__WORK REQUIRED__
Reproduce the rows below, starting with the line that contains "Task: Expand the CPU 芯片 tree node" and going on through the end of the rows. Leave out any pictures.
== DATA TO PROCESS ==
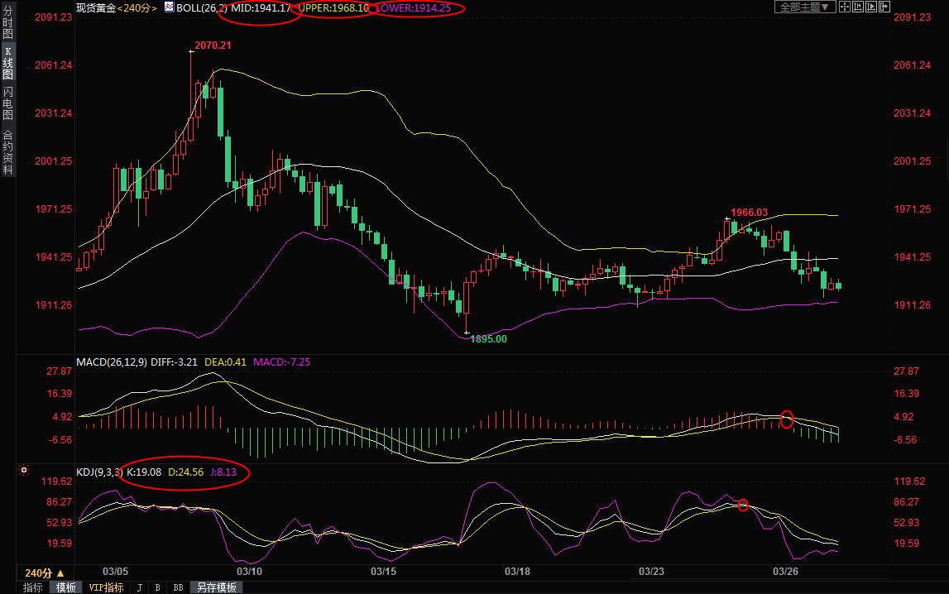Click the MACD(26,12,9) indicator label
Screen dimensions: 949x594
tap(111, 362)
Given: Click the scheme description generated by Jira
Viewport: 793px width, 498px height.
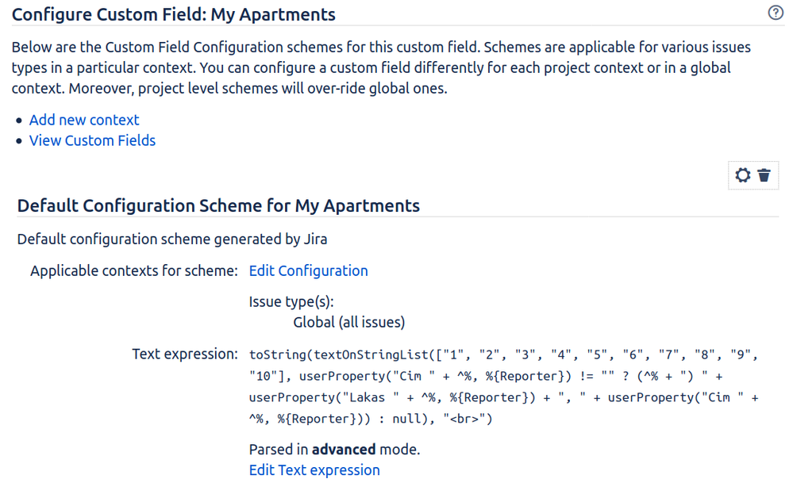Looking at the screenshot, I should 172,239.
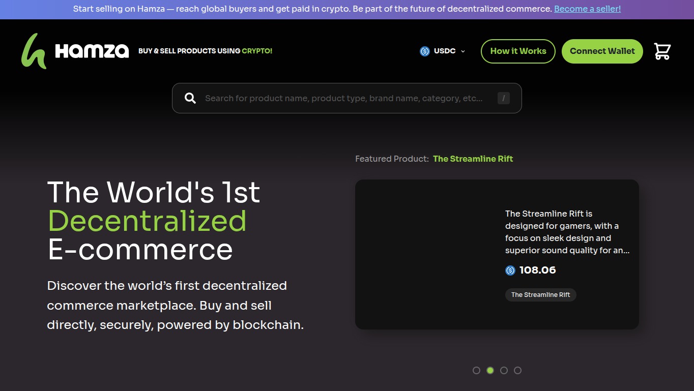
Task: Click into the product search field
Action: pos(346,98)
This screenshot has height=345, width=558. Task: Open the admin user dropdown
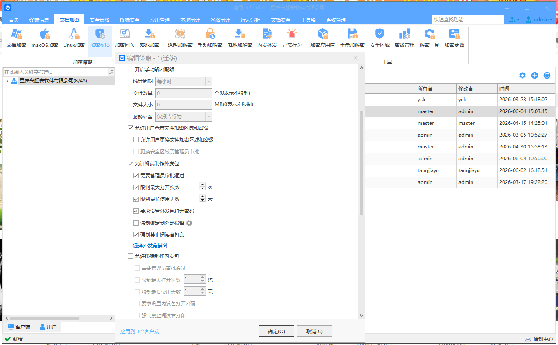tap(539, 20)
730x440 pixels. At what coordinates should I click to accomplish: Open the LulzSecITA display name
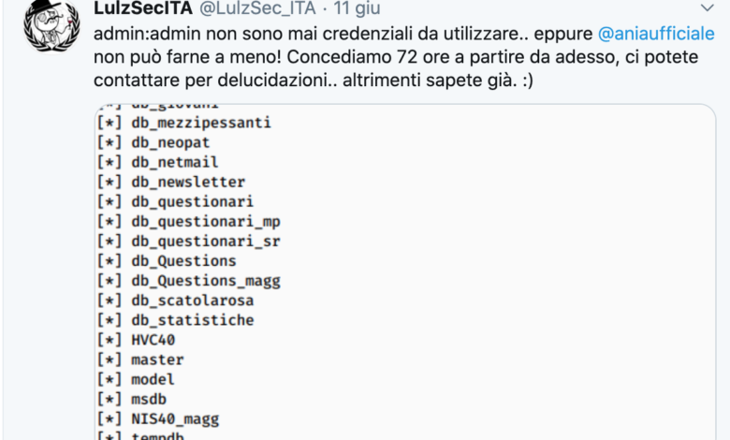point(143,7)
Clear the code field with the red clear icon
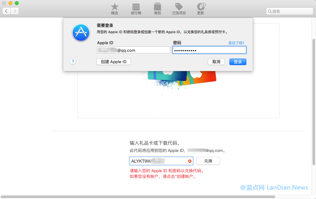 189,161
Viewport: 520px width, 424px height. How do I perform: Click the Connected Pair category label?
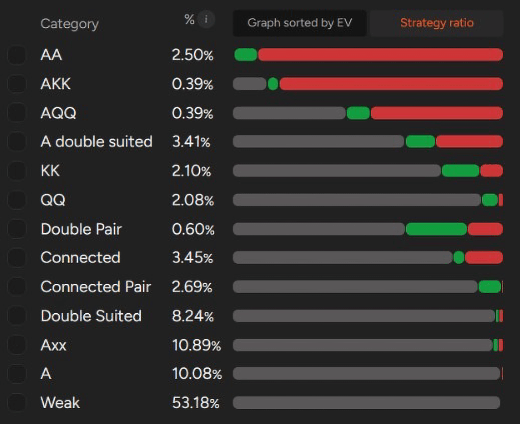pos(96,287)
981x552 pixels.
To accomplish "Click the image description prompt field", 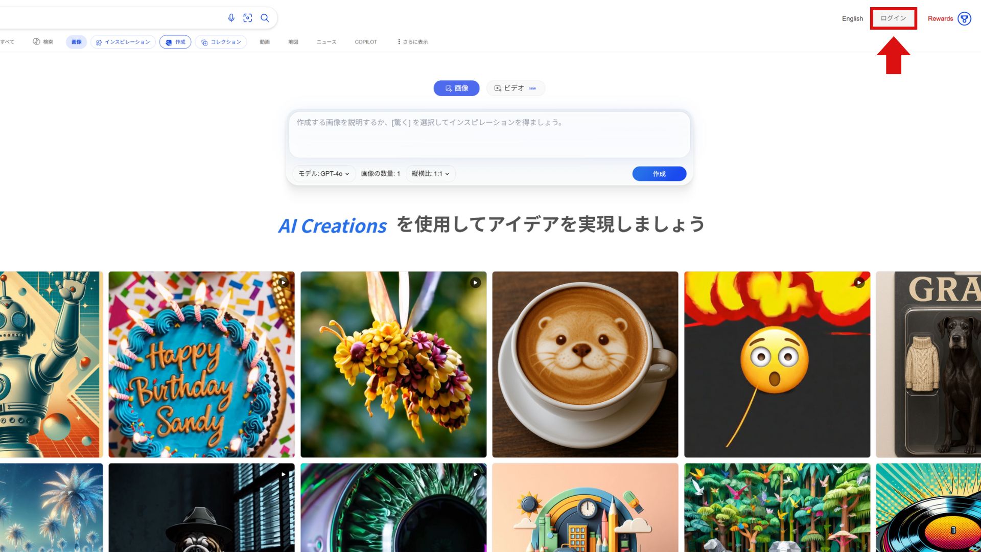I will pos(489,134).
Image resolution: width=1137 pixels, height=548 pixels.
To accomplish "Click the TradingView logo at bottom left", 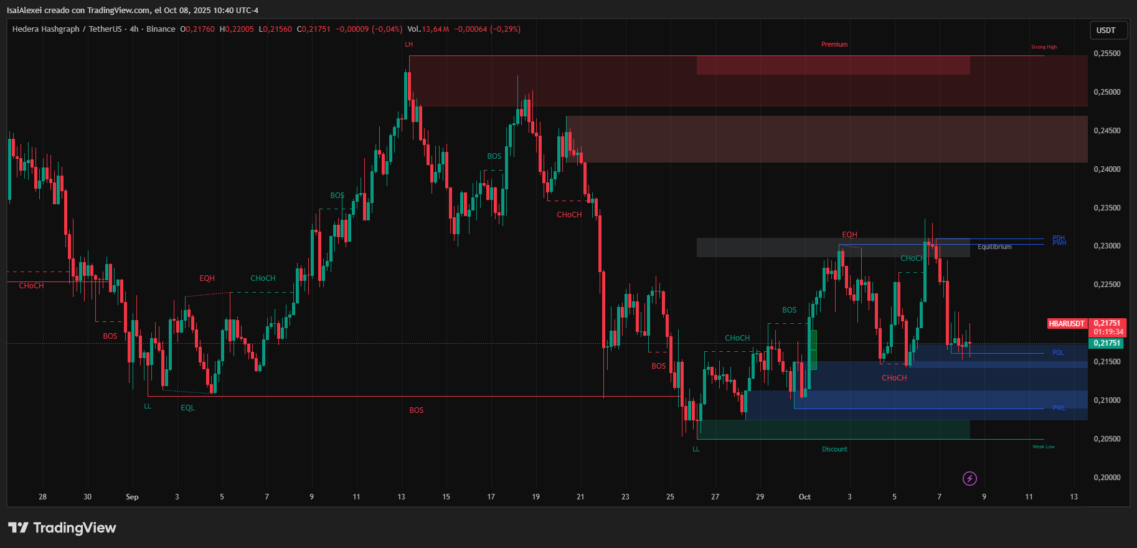I will tap(62, 528).
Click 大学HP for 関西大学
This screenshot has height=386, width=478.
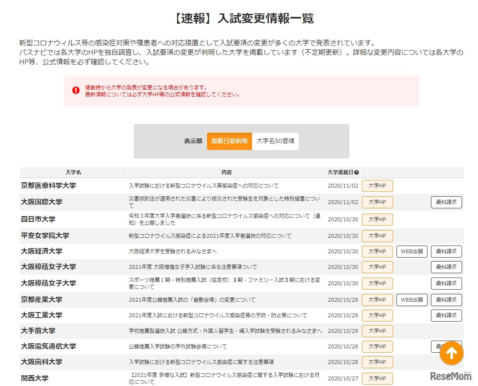377,378
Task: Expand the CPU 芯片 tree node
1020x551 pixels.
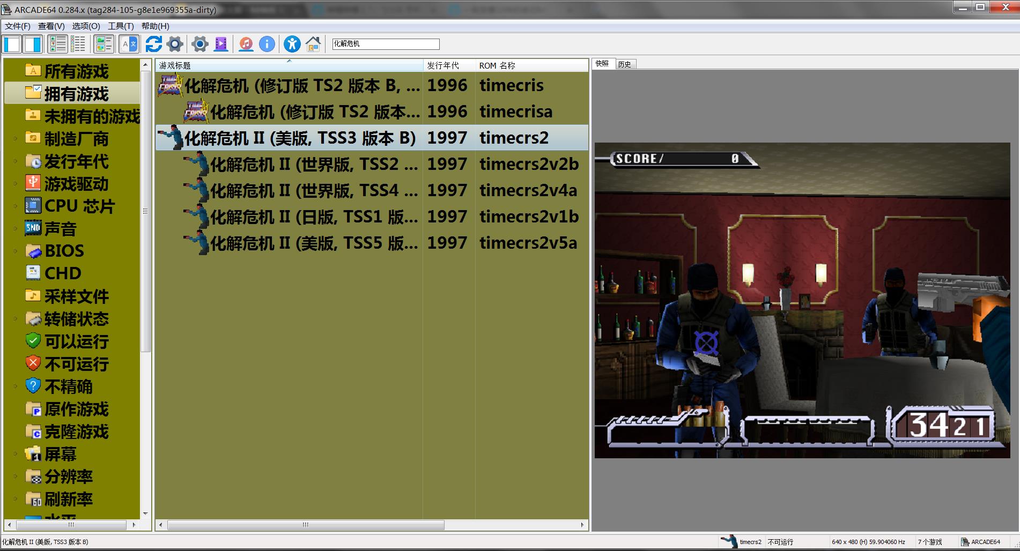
===
__SOLVED PROBLEM__
Task: Expand the CPU 芯片 tree node
1020x551 pixels.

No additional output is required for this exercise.